### Aim of the exercise
Using the data that follows, return exactly the lines from the one that contains "Instruction: Select the i* Break link tool" through the one that contains "Select the Chemical Peels blue box", ends included.
+ + + +
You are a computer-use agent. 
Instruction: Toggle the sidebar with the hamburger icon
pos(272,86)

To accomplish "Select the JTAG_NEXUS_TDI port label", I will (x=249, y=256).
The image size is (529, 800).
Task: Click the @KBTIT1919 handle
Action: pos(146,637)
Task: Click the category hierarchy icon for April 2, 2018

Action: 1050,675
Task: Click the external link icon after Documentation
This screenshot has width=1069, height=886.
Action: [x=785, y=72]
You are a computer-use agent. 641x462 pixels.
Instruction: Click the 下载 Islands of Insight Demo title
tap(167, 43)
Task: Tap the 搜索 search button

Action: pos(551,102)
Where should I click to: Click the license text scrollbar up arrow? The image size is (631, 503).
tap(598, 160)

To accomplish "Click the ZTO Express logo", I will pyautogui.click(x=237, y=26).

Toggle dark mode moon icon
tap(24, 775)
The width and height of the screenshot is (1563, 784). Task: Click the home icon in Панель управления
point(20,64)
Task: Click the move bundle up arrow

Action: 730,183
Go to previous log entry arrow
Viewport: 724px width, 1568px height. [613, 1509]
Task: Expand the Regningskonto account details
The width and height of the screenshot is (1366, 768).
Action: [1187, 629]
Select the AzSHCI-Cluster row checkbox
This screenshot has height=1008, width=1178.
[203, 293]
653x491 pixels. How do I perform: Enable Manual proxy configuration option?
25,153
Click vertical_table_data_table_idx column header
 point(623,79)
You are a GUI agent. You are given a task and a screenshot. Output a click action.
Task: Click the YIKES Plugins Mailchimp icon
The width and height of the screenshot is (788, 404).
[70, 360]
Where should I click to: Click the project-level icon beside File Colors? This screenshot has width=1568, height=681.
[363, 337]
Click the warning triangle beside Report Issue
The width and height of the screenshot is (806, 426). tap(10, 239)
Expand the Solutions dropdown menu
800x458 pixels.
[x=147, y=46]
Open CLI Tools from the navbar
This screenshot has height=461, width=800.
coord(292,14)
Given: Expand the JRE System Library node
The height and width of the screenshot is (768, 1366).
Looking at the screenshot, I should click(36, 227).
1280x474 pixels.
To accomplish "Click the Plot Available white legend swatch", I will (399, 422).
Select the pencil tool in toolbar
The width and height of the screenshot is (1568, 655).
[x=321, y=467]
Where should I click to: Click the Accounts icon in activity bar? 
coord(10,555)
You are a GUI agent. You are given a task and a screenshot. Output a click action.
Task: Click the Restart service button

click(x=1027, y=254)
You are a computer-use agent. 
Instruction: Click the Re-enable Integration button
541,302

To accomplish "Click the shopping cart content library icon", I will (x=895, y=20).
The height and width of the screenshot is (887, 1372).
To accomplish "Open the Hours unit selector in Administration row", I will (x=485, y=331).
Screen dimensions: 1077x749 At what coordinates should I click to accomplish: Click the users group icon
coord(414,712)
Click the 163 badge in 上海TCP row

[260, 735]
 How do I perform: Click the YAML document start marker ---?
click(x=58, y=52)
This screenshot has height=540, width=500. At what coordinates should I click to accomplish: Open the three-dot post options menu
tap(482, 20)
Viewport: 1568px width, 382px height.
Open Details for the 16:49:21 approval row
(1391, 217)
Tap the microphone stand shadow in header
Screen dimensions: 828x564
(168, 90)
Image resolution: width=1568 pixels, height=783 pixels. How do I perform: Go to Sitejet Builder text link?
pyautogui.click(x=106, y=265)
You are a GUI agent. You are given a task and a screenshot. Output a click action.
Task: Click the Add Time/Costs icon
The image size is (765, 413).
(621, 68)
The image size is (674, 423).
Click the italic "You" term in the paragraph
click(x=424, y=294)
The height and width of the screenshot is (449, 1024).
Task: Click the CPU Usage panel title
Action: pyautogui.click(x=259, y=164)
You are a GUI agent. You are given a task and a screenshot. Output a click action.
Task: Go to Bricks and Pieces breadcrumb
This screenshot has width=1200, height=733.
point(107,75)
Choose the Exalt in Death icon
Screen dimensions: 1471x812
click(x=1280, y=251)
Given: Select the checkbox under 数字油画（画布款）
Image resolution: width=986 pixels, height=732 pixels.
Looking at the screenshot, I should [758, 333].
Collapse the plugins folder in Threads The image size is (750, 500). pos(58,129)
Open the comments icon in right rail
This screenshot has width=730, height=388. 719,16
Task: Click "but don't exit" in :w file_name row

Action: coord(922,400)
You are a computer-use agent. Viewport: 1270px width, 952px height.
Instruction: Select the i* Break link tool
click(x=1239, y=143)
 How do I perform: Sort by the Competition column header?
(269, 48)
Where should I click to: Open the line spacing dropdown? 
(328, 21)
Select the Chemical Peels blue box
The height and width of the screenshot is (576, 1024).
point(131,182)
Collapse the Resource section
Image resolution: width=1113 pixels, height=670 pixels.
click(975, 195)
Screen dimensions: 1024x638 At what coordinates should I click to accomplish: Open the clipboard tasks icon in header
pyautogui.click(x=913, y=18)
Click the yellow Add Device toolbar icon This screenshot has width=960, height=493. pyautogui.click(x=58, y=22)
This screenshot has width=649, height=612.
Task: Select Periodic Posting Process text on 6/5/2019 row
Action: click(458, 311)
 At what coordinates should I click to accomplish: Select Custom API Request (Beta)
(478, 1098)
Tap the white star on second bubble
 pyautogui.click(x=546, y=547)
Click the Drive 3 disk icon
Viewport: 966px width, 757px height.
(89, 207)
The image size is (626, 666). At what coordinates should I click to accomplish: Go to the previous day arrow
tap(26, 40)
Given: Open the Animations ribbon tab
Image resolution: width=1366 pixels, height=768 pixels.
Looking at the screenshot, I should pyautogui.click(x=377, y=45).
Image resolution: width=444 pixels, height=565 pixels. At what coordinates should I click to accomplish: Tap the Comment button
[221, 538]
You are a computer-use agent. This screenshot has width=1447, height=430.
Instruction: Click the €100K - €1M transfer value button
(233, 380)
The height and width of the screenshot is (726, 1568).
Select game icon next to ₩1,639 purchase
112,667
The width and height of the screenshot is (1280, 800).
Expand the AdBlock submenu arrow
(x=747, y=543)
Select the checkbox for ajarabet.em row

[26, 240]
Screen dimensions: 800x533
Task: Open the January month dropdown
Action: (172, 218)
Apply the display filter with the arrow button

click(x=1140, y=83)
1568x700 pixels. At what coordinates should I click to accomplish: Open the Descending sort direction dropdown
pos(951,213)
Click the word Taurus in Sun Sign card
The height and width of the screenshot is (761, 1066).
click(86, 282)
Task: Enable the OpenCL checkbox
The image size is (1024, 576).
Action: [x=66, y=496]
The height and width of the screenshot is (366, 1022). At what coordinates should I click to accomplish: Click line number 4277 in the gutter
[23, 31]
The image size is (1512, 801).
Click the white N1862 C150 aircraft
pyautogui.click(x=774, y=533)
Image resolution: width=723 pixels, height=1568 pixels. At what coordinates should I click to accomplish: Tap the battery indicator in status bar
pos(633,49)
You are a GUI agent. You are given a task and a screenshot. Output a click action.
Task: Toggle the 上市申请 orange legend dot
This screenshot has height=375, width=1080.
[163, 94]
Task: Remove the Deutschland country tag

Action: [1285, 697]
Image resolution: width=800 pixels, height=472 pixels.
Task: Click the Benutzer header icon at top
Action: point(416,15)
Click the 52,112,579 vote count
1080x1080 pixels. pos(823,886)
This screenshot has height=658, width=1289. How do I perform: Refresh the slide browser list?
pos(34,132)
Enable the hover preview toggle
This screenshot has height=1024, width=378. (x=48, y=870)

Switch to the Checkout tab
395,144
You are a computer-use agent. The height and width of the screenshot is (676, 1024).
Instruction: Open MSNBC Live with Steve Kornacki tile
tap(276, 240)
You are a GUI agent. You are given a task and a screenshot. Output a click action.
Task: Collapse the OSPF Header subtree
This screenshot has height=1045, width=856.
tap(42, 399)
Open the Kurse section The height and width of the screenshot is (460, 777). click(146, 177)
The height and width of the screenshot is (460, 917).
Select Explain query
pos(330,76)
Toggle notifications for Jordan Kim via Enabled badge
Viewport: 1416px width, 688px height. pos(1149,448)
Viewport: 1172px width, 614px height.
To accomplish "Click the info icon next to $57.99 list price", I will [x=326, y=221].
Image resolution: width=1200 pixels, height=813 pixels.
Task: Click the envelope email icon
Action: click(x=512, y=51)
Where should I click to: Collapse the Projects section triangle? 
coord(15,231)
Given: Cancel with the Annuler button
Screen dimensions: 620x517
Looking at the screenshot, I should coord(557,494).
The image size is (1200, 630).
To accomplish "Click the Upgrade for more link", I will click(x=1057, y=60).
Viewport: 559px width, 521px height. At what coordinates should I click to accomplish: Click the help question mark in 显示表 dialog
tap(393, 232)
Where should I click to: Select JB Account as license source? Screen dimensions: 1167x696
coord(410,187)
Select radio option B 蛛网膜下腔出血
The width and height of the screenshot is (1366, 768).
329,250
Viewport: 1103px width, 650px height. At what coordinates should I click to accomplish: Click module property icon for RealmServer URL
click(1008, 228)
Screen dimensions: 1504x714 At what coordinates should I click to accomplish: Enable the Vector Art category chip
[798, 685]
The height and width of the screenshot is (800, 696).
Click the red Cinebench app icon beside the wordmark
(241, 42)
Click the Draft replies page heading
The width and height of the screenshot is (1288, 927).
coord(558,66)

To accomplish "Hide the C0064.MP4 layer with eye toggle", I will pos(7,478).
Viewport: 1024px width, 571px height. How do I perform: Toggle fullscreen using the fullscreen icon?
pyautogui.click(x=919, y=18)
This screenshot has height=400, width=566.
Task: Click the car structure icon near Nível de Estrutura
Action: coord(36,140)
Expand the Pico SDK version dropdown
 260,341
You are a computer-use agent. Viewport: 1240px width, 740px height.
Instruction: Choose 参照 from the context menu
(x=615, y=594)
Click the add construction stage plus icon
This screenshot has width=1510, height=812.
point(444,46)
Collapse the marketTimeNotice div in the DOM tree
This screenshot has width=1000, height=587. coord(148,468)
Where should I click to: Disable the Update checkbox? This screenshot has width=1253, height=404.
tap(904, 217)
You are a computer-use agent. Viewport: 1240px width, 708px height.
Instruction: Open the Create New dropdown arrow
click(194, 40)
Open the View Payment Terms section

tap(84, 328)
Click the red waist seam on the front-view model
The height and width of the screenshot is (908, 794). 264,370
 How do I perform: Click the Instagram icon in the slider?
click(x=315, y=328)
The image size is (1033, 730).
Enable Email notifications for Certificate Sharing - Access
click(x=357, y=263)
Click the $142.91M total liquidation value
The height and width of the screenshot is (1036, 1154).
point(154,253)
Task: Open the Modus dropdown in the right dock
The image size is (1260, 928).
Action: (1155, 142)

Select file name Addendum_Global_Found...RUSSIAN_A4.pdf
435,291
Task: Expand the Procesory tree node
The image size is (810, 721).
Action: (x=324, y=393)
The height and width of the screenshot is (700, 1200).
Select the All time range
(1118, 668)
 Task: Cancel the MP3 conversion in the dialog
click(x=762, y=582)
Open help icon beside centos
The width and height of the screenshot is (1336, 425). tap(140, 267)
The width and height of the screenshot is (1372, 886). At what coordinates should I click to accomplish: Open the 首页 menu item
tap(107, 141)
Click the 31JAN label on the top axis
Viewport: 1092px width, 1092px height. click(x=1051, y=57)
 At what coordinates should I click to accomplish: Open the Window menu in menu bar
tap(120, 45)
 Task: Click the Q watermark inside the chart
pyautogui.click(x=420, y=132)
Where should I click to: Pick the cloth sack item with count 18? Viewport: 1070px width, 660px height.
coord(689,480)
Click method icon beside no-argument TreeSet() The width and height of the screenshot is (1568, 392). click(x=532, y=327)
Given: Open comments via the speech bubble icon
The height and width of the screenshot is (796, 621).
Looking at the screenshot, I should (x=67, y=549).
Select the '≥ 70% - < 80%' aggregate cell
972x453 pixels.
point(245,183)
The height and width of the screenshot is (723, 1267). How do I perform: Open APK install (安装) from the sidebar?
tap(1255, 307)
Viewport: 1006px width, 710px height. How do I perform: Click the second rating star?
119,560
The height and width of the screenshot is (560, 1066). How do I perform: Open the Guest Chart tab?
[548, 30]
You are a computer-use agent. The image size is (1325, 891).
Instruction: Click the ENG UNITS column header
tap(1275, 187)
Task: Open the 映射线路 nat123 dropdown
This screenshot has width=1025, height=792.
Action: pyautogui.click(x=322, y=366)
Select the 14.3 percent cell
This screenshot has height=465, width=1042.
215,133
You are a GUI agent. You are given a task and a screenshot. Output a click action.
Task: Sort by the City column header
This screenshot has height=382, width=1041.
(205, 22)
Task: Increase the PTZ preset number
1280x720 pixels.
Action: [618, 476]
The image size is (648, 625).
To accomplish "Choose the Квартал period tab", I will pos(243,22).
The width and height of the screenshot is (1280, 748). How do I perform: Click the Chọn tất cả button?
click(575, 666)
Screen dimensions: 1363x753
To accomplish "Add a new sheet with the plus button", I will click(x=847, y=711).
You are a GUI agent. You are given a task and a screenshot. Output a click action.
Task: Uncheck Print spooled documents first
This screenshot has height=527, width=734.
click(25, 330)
+ + + +
### Task response
Instruction: Select the i* Break link tool
click(x=1239, y=143)
 How do I perform: Sort by the Competition column header?
(269, 48)
Where should I click to: Open the line spacing dropdown? 
(328, 21)
Select the Chemical Peels blue box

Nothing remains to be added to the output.